Stored items:
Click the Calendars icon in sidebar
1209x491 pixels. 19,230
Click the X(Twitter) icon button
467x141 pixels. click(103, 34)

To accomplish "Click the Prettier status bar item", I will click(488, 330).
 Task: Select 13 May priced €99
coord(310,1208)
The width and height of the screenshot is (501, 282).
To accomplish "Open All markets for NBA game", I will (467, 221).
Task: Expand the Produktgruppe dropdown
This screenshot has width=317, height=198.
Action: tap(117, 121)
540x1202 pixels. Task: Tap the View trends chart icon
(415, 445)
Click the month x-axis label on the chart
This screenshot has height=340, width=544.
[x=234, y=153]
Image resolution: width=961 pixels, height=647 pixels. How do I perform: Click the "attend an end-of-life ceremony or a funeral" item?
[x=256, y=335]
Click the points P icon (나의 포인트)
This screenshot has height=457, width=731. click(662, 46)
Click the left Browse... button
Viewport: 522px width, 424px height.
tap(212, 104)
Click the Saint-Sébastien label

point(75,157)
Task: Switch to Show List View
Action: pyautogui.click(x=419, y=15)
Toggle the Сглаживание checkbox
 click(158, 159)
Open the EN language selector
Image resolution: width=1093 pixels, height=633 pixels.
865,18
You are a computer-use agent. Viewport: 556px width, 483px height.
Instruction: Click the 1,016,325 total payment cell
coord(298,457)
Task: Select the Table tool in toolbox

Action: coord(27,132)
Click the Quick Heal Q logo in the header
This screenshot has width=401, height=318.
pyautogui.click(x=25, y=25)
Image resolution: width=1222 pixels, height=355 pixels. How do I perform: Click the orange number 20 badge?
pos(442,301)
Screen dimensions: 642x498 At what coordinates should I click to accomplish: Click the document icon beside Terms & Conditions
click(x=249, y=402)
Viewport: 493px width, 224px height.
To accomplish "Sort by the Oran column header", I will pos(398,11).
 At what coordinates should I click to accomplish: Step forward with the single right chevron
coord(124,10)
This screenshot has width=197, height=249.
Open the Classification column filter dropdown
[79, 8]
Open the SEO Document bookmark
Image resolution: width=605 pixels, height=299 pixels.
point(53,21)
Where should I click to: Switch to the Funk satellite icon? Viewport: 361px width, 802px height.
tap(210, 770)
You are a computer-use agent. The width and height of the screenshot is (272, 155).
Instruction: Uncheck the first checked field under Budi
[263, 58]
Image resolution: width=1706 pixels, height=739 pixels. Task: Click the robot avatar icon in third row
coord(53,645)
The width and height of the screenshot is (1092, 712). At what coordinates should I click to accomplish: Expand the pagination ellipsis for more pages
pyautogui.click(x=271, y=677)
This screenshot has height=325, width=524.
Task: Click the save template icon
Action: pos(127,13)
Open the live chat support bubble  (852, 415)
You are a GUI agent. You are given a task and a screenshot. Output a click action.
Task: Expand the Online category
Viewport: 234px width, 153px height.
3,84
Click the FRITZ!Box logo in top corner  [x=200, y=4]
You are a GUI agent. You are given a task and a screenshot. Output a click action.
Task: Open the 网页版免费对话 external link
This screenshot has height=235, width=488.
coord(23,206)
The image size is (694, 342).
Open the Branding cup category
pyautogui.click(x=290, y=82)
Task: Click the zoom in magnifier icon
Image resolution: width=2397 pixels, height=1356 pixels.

### Objective:
Retype the whole listing above line for line, with no changes.

### Response:
Click the Calendars icon in sidebar
1209x491 pixels. 19,230
Click the X(Twitter) icon button
467x141 pixels. click(103, 34)

To accomplish "Click the Prettier status bar item", I will click(488, 330).
 Task: Select 13 May priced €99
coord(310,1208)
The width and height of the screenshot is (501, 282).
To accomplish "Open All markets for NBA game", I will (467, 221).
Task: Expand the Produktgruppe dropdown
This screenshot has width=317, height=198.
Action: tap(117, 121)
540x1202 pixels. Task: Tap the View trends chart icon
(415, 445)
Click the month x-axis label on the chart
This screenshot has height=340, width=544.
[x=234, y=153]
Image resolution: width=961 pixels, height=647 pixels. How do I perform: Click the "attend an end-of-life ceremony or a funeral" item?
[x=256, y=335]
Click the points P icon (나의 포인트)
This screenshot has height=457, width=731. click(662, 46)
Click the left Browse... button
Viewport: 522px width, 424px height.
tap(212, 104)
Click the Saint-Sébastien label

point(75,157)
Task: Switch to Show List View
Action: pyautogui.click(x=419, y=15)
Toggle the Сглаживание checkbox
 click(158, 159)
Open the EN language selector
Image resolution: width=1093 pixels, height=633 pixels.
865,18
You are a computer-use agent. Viewport: 556px width, 483px height.
Instruction: Click the 1,016,325 total payment cell
coord(298,457)
Task: Select the Table tool in toolbox

Action: coord(27,132)
Click the Quick Heal Q logo in the header
This screenshot has width=401, height=318.
pyautogui.click(x=25, y=25)
Image resolution: width=1222 pixels, height=355 pixels. How do I perform: Click the orange number 20 badge?
pos(442,301)
Screen dimensions: 642x498 At what coordinates should I click to accomplish: Click the document icon beside Terms & Conditions
click(x=249, y=402)
Viewport: 493px width, 224px height.
To accomplish "Sort by the Oran column header", I will pos(398,11).
 At what coordinates should I click to accomplish: Step forward with the single right chevron
coord(124,10)
This screenshot has width=197, height=249.
Open the Classification column filter dropdown
[79, 8]
Open the SEO Document bookmark
Image resolution: width=605 pixels, height=299 pixels.
point(53,21)
Where should I click to: Switch to the Funk satellite icon? Viewport: 361px width, 802px height.
tap(210, 770)
You are a computer-use agent. The width and height of the screenshot is (272, 155).
Instruction: Uncheck the first checked field under Budi
[263, 58]
Image resolution: width=1706 pixels, height=739 pixels. Task: Click the robot avatar icon in third row
coord(53,645)
The width and height of the screenshot is (1092, 712). At what coordinates should I click to accomplish: Expand the pagination ellipsis for more pages
pyautogui.click(x=271, y=677)
This screenshot has height=325, width=524.
Task: Click the save template icon
Action: pos(127,13)
Open the live chat support bubble  (852, 415)
You are a GUI agent. You are given a task and a screenshot. Output a click action.
Task: Expand the Online category
Viewport: 234px width, 153px height.
3,84
Click the FRITZ!Box logo in top corner  [x=200, y=4]
You are a GUI agent. You are given a task and a screenshot. Output a click action.
Task: Open the 网页版免费对话 external link
This screenshot has height=235, width=488.
coord(23,206)
The image size is (694, 342).
Open the Branding cup category
pyautogui.click(x=290, y=82)
Task: Click the zoom in magnifier icon
Image resolution: width=2397 pixels, height=1356 pixels.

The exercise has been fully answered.